§ Data records
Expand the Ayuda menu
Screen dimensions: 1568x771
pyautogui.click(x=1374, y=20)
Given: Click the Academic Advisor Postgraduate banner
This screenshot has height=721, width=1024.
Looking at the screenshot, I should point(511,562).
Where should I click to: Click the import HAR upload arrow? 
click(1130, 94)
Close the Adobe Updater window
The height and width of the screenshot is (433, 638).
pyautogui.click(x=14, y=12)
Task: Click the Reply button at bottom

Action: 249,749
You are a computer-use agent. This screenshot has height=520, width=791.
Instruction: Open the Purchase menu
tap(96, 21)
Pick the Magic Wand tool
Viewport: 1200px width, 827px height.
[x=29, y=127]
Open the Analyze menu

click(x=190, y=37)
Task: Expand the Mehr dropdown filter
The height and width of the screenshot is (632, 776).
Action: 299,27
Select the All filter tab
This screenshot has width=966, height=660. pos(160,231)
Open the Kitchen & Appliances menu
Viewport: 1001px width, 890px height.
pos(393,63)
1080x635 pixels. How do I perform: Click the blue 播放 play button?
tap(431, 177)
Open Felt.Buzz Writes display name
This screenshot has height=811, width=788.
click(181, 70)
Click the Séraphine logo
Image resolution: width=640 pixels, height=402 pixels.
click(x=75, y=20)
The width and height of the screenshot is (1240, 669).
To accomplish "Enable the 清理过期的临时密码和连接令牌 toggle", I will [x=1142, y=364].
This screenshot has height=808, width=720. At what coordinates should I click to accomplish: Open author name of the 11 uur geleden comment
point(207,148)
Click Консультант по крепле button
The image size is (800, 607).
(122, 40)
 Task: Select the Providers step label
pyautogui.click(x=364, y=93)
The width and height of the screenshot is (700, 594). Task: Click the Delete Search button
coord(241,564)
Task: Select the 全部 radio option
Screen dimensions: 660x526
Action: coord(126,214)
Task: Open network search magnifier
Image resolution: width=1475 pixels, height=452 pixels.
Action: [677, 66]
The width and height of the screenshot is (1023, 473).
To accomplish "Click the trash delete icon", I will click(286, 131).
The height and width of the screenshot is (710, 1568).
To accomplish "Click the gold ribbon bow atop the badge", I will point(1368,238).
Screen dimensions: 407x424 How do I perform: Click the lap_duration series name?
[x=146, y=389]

§ What the task requires
Nothing but a number, please, for how many lines of the data hold "Expand".

§ Answer section
2